■ Problem description: Write out the data that follows exactly, keeping every picture out.

■ Dataset records:

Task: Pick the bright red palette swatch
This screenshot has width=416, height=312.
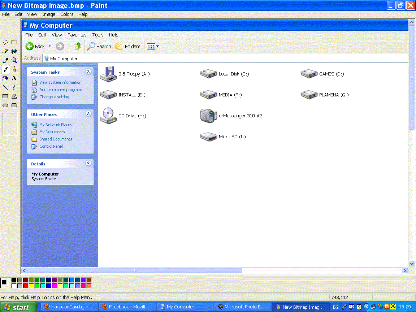Action: coord(25,286)
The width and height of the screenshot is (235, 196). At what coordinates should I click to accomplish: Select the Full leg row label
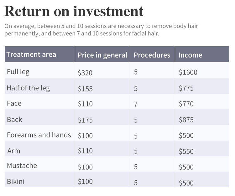[18, 72]
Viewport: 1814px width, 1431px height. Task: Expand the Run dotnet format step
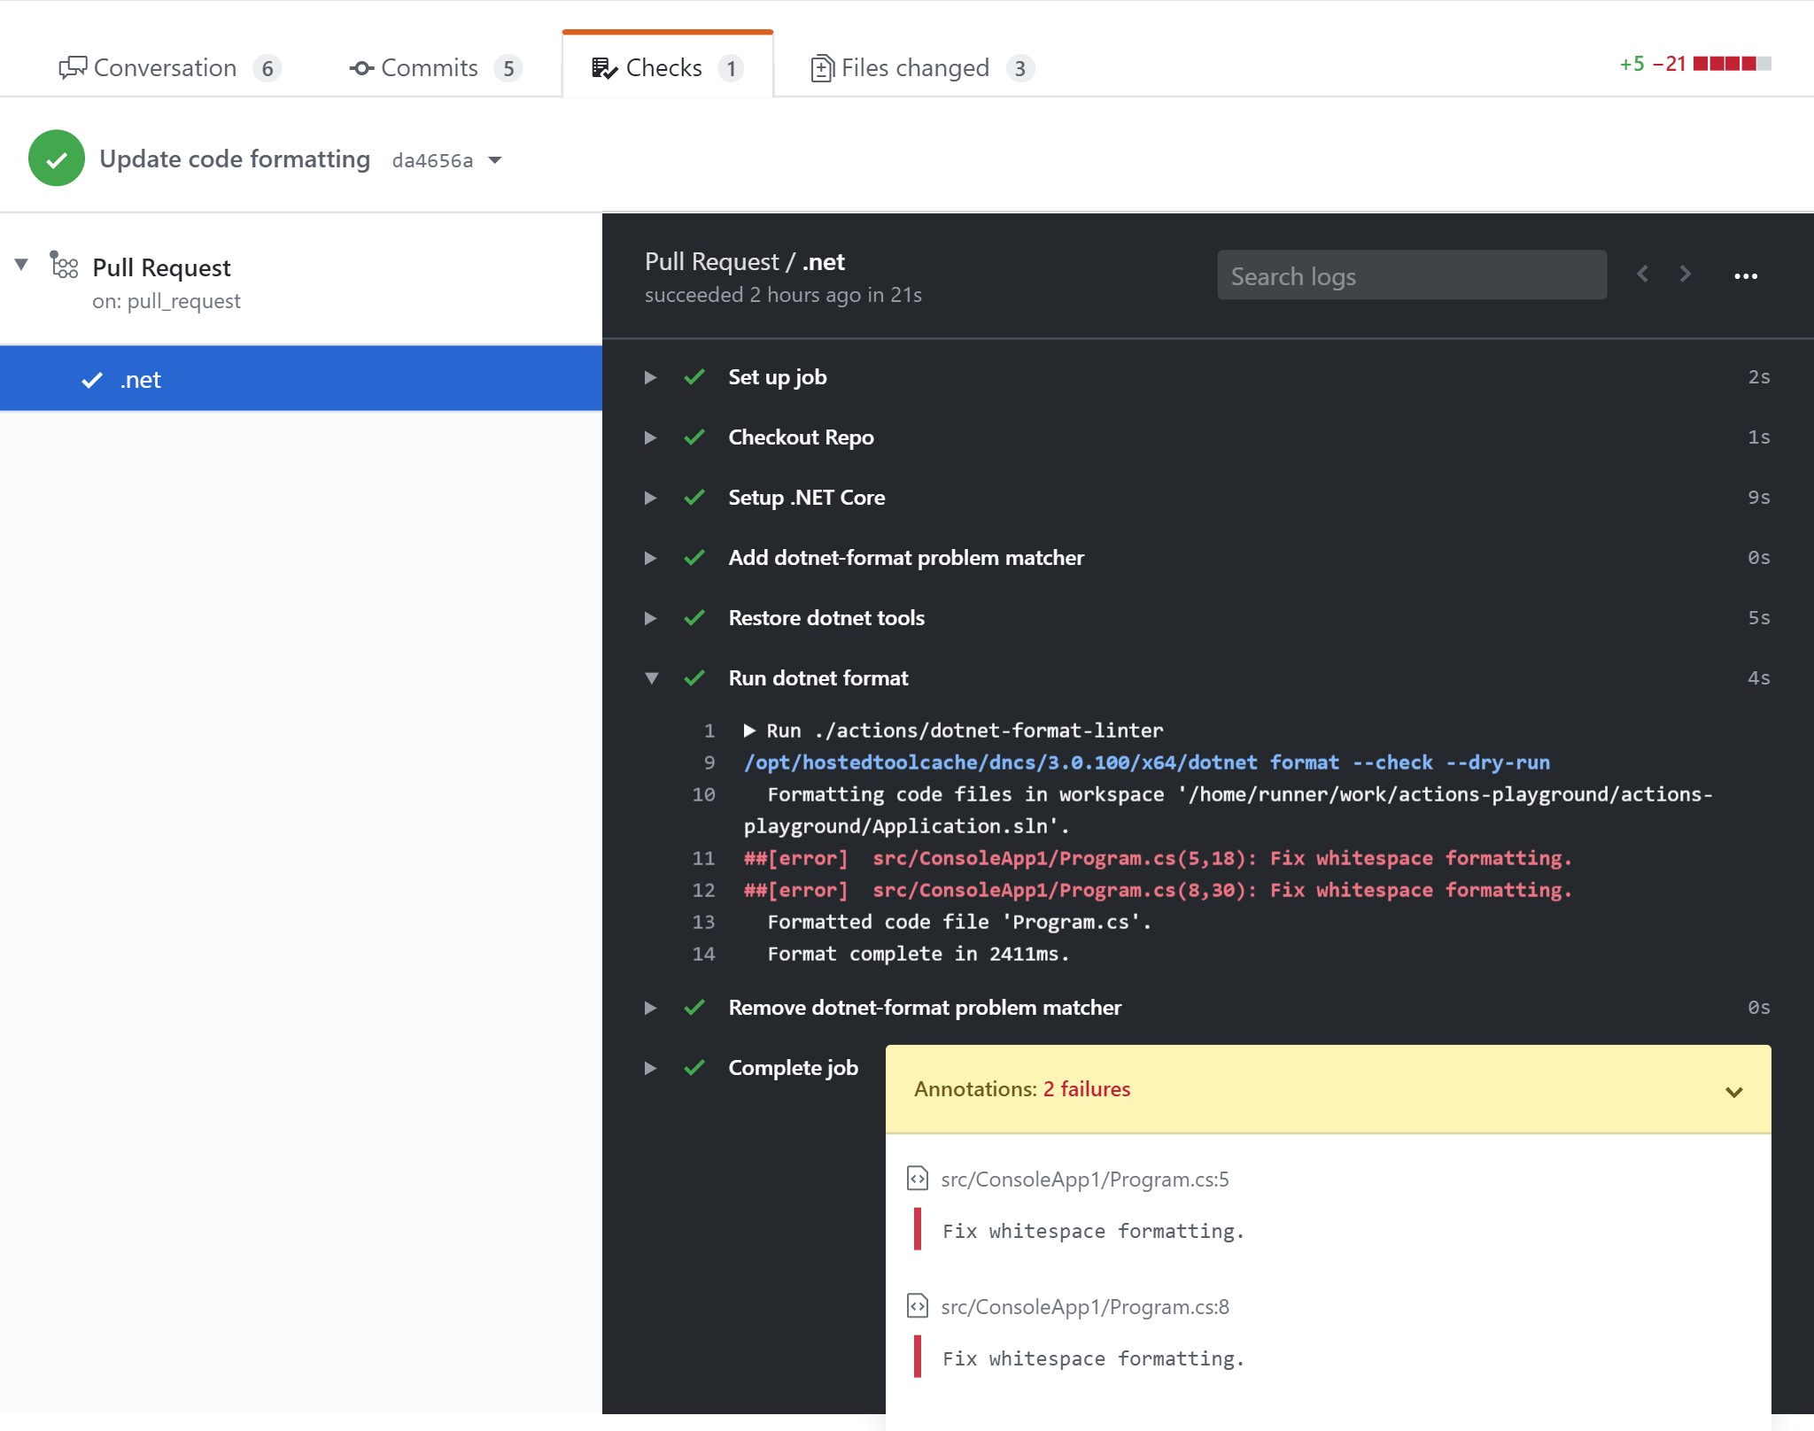pyautogui.click(x=649, y=677)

■ The answer:
Task: Pick the bright red palette swatch
This screenshot has width=416, height=312.
Action: coord(25,286)
The width and height of the screenshot is (235, 196). At what coordinates should I click to accomplish: Select the Full leg row label
[18, 72]
Viewport: 1814px width, 1431px height. Task: Expand the Run dotnet format step
pyautogui.click(x=649, y=677)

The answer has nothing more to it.